Exactly two months remain before Super Bowl XLIV is set to kick off in Miami on Feb. 7, and already CBS is deep inside the red zone. Eschewing the sort of inflexible approach built on traps and trickery, the network’s sales team has been running a spread-option offense to adapt to the needs of individual advertisers while allowing it to steadily advance the ball downfield.
As of late last week, CBS has sold more than 90 percent of its Super Bowl inventory, leaving the broadcaster with just a handful of in-game avails. By comparison, at this time a year ago, NBC had moved around 85 percent of its SB spots; with two weeks to go before Pittsburgh and Arizona clashed in Tampa, the Peacock had yet to sell its remaining 10 avails.
(Ultimately, NBC closed out with a few days to spare, bringing in a record haul of $206 million.)
According to Tony Taranto, CBS’ senior vp of National Football League sales, the Tiffany network sold “a few more units” last week, leaving a dusting of fourth-quarter spots up for grabs, and at least one major post-game opportunity.
“Because of the lack of participation by General Motors, the sponsorship of the MVP Award is available for the first time in forever,” Taranto said. “We’re negotiating that [with potential sponsors] right now. It’s a prime piece of real estate that’s particularly valuable because there are in-game mentions.”
While the presentation of the Pete Rozelle Trophy has long been a showcase for GM — in years past, the automaker would drive a new Cadillac Escalade onto the field, tossing the keys to the newly minted MVP — any number of sponsors has a shot at the high-profile moment. “We’re not limiting it to any particular category. It’s such a strong branding opportunity that we’re willing to work with anybody who’s interested,” Taranto said, adding that the trophy handover is packaged with an in-game spot.
Media buyers have indicated that CBS is commanding between $2.4 million and $3 million for each 30-second spot, a range the network isn’t willing to acknowledge one way or the other. “We’ve been approaching each deal on an individual basis,” Taranto said. “It’s a matter of selling slot by slot, offering the client the chance to get what they want at a price they thought was fair.”
Although GM, Ford and Chrysler have increased their TV spending to various degrees, it appears that this will be the second straight Super Bowl without an American auto sponsor.

++++++++++

> _GOALS_:
a. List every automaker the Super Bowl ad sales article names.
b. In the Super Bowl ad sales article, what does Taranto say makes the MVP Award sponsorship particularly valuable?
c. Write the next paragraph of the Super Bowl ad sales article, picking up after its final sentence.

> _GIVEN DATA_:
++++++++++

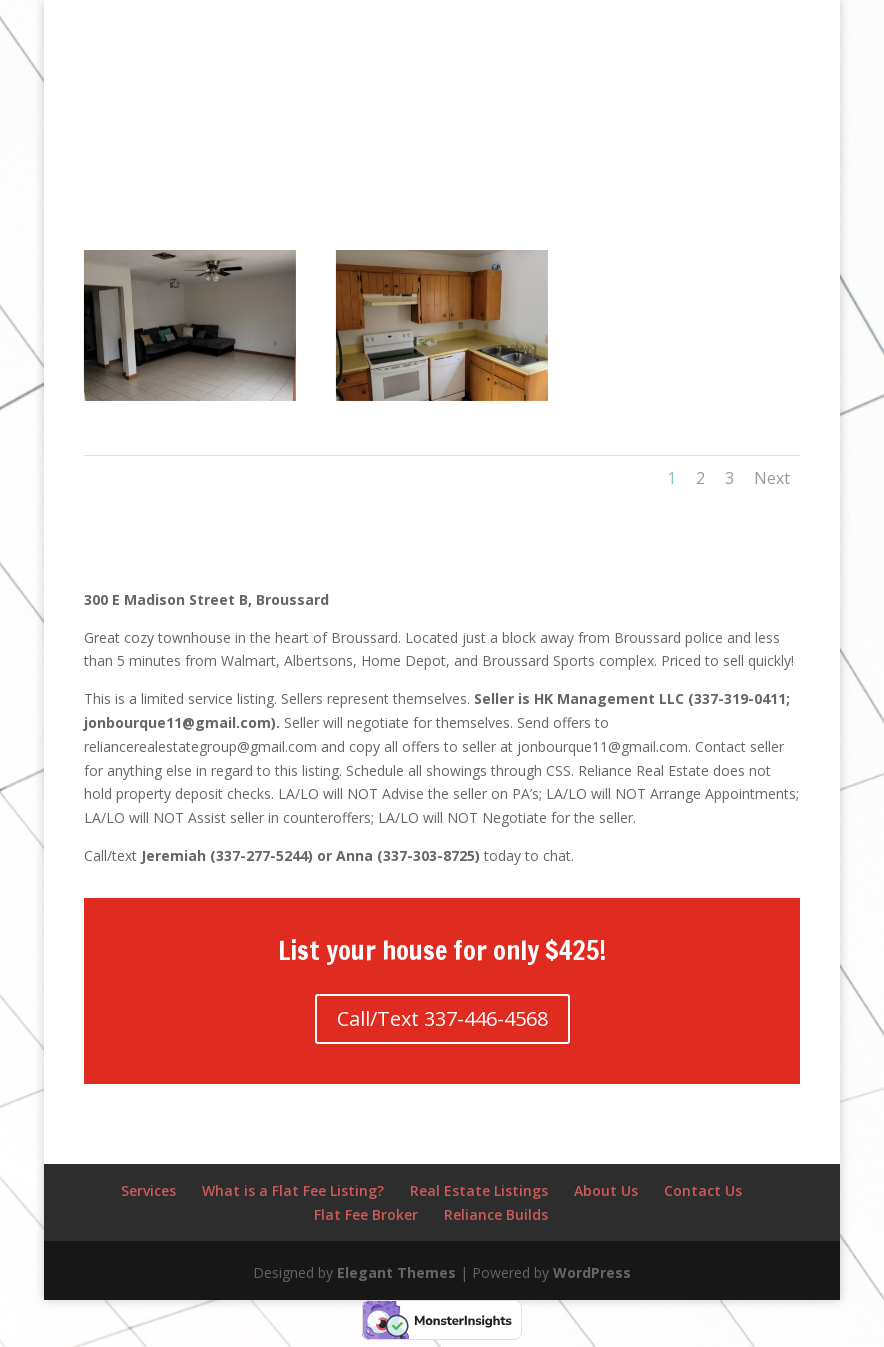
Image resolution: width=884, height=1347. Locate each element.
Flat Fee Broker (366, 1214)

++++++++++

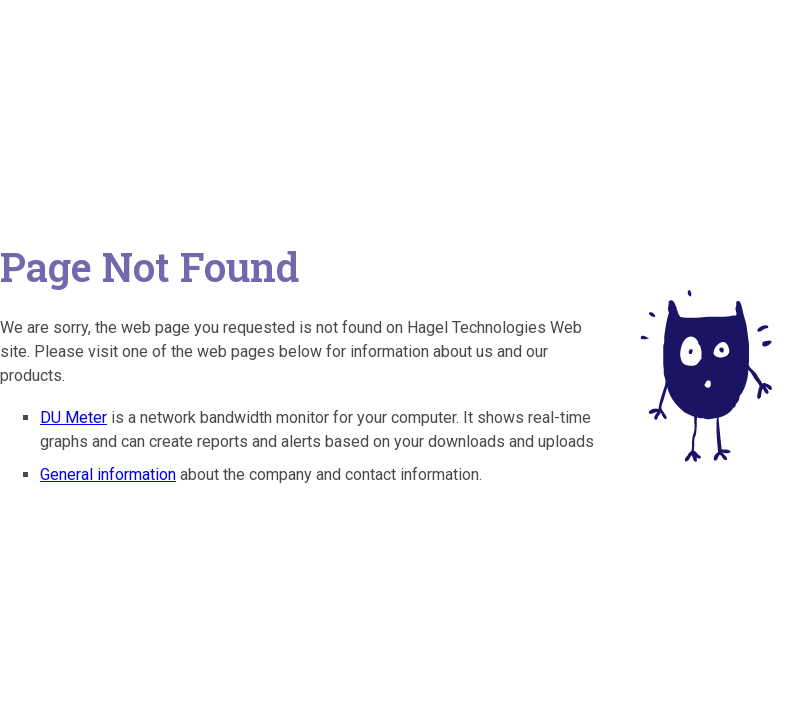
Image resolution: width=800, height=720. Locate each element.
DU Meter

++++++++++

> _RESPONSES PER TASK_:
a.
General Motors (GM)
Ford
Chrysler

b. It comes with in-game mentions.

c.
As was the case a year ago, foreign automakers are picking up the slack, with Hyundai topping its efforts with a five-spot buy. The Korean car manufacturer will launch new campaigns for its redesigned Sonata sedan and the Tucson SUV, buying a pair of in-game spots and three pregame ads.
The two other car sponsors from last year’s contest, Toyota and Audi, have yet to make their intentions known, although Taranto said the foreign auto category has been “extremely active.”
Among the roster of perennial sponsors that will once again splash their messages across TV’s greatest canvas are InBev Anheuser-Busch, Pepsi-Cola, Frito-Lay, Coca-Cola, Monster.com, CareerBuilder.com and GoDaddy. Bridgestone will serve as the presenting sponsor of the halftime show and, as was the case in Super Bowl XLIII, commit to two 30-second in-game spots.
Thus far, no major film studios have been identified, but Paramount and Walt Disney Studios may well be shoo-ins, as the former is prepping Iron Man 2 for a May 7 release, while the latter is set to bow the much-awaited Pixar feature Toy Story 3 on June 18.
Other candidates for a Super Bowl spot are Universal, which on July 9 will release the animated 3-D romp Despicable Me, and 20th Century Fox, which is rolling out its big-screen remake of the ’80s kitsch classic The A-Team on June 11. CBS confirmed that a number of studios have already signed on.
Certainly there’s much to look forward to as the last few weeks of the NFL season play out, but the health of the Super Bowl isn’t necessarily a harbinger for the state of the overall television marketplace.
“The only indicator I’d look at is the percentage of inventory sold now versus last year, and CBS is pacing ahead,” said Larry Novenstern, executive vp and director of electronic media for Optimedia. “I think they also had to take a much more methodical approach to selling the Super Bowl because when they started we were still in the worst part of the recession.” Last season, Novenstern steered client Denny’s to its first Super Bowl spot, a comic 30-second ad that poked fun at rival IHOP, while offering recession-weary consumers a free breakfast.
Despite the price of entry, Novenstern is a true believer in the great American secular holiday.
“From simply a reach perspective, it’s the greatest thing around,” Novenstern said. “Twenty years ago the average household rating in prime was a 14; today, it’s a fraction of that. Compare that with the Super Bowl. Last year’s game did a 40, about what NBC did in 1989.”
(The numbers are dead-on. Pittsburgh’s Super Bowl XLIII win averaged a 42.1 Nielsen rating and a record 98.7 million viewers, plumb with NBC’s 43.5 rating for its coverage of Super Bowl XXIII.)
In the meantime, much of the improvement seen in the general TV market may be chalked up to simple scarcity.
“We’re seeing an awful lot of money coming back in the near term, but I wouldn’t say we’ve turned the corner,” said one national TV buyer who asked not to be named. “I think CBS took a very reasonable approach to the marketplace, all things considered, and they’re being rewarded for that. But the Super Bowl is its own animal.”